Start of Block
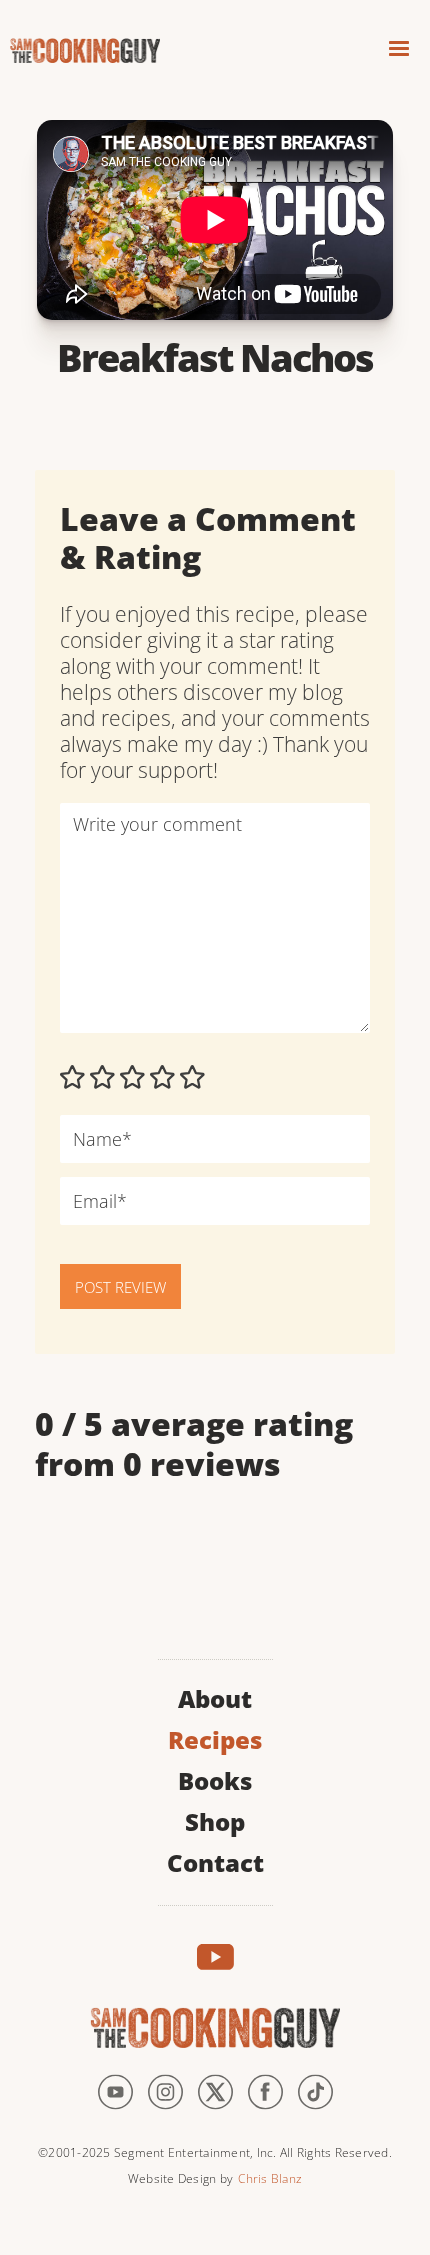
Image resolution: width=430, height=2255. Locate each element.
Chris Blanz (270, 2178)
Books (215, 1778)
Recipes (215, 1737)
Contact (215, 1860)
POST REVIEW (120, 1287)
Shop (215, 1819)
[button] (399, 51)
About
End of Block
# Required work:
All of the entries above should be copied exactly, with the images left out.

# Expected answer:
Image resolution: width=430, height=2255. Locate each element.
Chris Blanz (270, 2178)
Books (215, 1778)
Recipes (215, 1737)
Contact (215, 1860)
POST REVIEW (120, 1287)
Shop (215, 1819)
[button] (399, 51)
About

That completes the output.